- Written task A
From the men's hike text, list the burdens named in the question "What will I leave on this mountain?"

- Text excerpt
* * * * *
This past November, 19 men of various ages and backgrounds joined in St. Paul’s, Summerville’s Men’s Hike at Walnut Bottom just outside of Waynesville, North Carolina. We began our journey departing Summerville at 7 a.m. on Thursday, November 12, and we arrived at the parking area of Walnut Bottom around 1 p.m. With packs loaded with gear enough to last us until Sunday, we began the adventure.
We prayed at the trail head and asked the men the first of a series of questions which would be posed throughout the weekend. “Why am I here?” For what reason has the Holy Spirit opened up this time for me to be in God’s wonderful creation for the next few days?
On a Men’s Hike we hike in and out with spiritual purposefulness.
Later that night, we sang and worshipped around a campfire. We heard testimonies from seasoned hikers who had had profound, life-altering experiences on prior Men’s Hikes. We then discussed another question. “What is getting in the way between me and God?” Is it anger? Pursuit of wealth or status? Perhaps pornography or alcohol dependance? This was a profound time of sharing with genuine transparency. The Holy Spirit moved and there was a willingness in each man to become vulnerable with one another.
Friday, we went on our first big hike of around 11.2 miles, half of which was on the Appalachian Trail. We began our journey with another question. “What is holding me back spiritually?” Are there family wounds, particularly “father wounds” in my past that have negatively shaped my relationship with my Father in heaven?
That day we saw some absolutely wonderful vistas. On one side of the ridge line we saw North Carolina and on the other side Tennessee. What an amazing artist God is!
After lunch we prayed over Holy Scripture verses that had been printed, cut into strips and laminated. Then we walked for the next hour or so individually with no other hiker in sight. For this hike each man walked alone with God, with God’s holy word in his hand. Each man was instructed to ask God to speak a word to him as he walked.
Around the campfire Friday evening, we discussed what God was impressing on their hearts. That night the men heard a teaching on “What is the Gospel?” We took time to unpack Ephesians 2 (justification) and Galatians 5 (sanctification). A thoughtful discussion ensued.
On Saturday we tackled a bigger hike of around 14 miles pondering the question, “What will I leave on this mountain?” Unforgiveness? Lust? Anger? Impatience? Father wounds? As before there was a Scripture walk that day and a discussion that night.
Saturday night there was more worship and honest sharing around the campfire as we processed what we would leave on the mountain. We later took a rock, symbolizing the burden we wished to leave behind, and we tossed the rock in the fire as men gave witness to their burdens. We ended with healing prayer and the laying on of hands.
* * * * *
- Material for the task
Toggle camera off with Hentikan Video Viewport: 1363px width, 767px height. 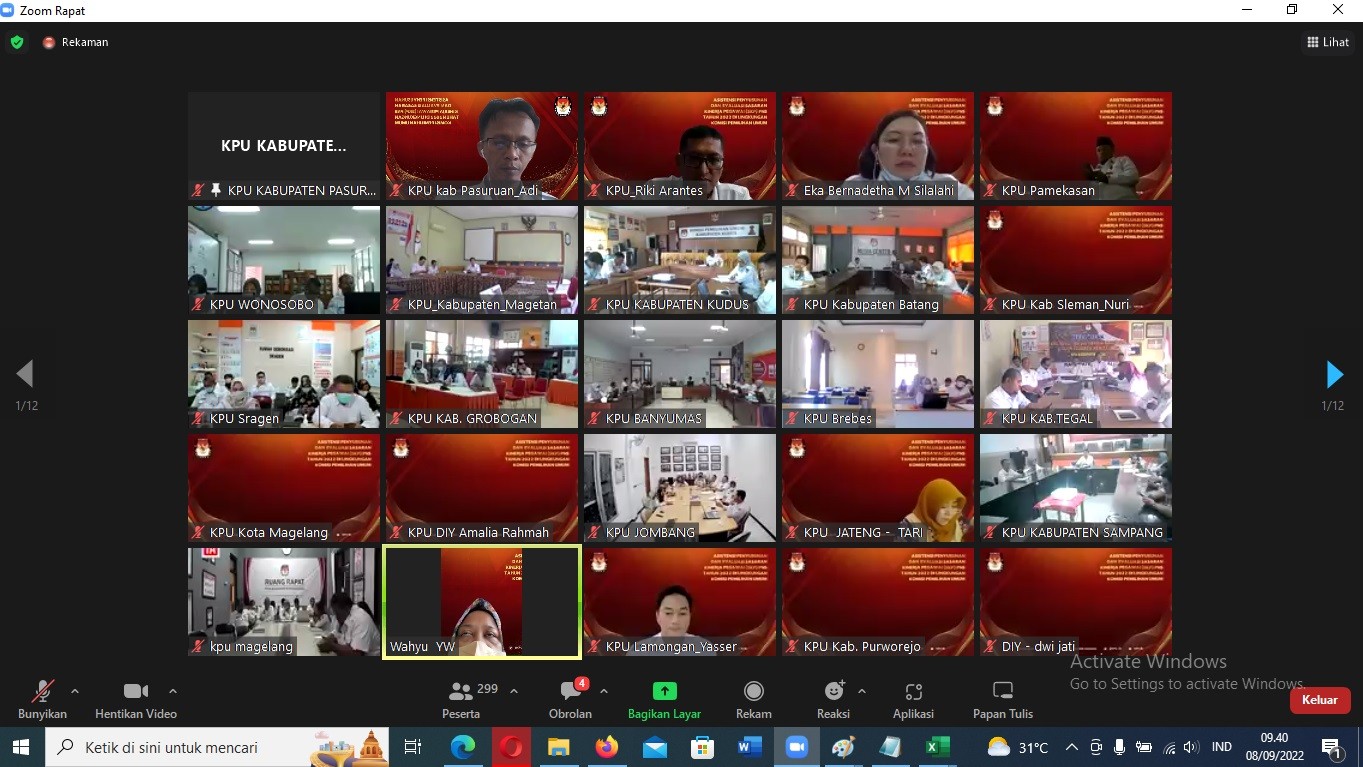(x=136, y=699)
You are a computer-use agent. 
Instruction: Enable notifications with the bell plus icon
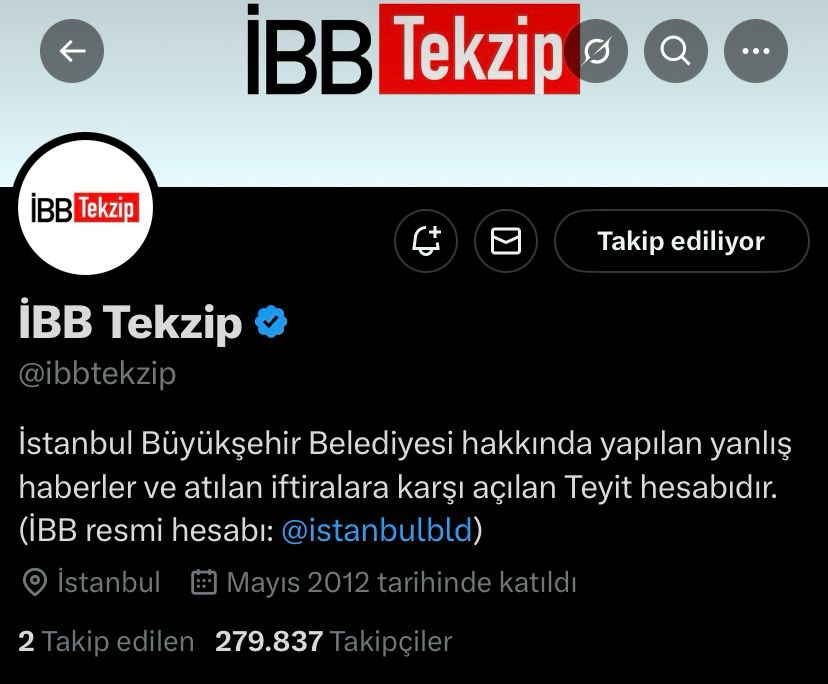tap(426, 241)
* * * * *
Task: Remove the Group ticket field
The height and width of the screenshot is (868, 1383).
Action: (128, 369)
* * * * *
- Written task B
Reproduce the part of the entries that opens with the line containing "Task: Remove the Group ticket field" and closes with the line containing "Action: (128, 369)".

- Solution A
Unforgiveness, lust, anger, impatience, father wounds

- Solution B
Task: Remove the Group ticket field
The height and width of the screenshot is (868, 1383).
Action: (128, 369)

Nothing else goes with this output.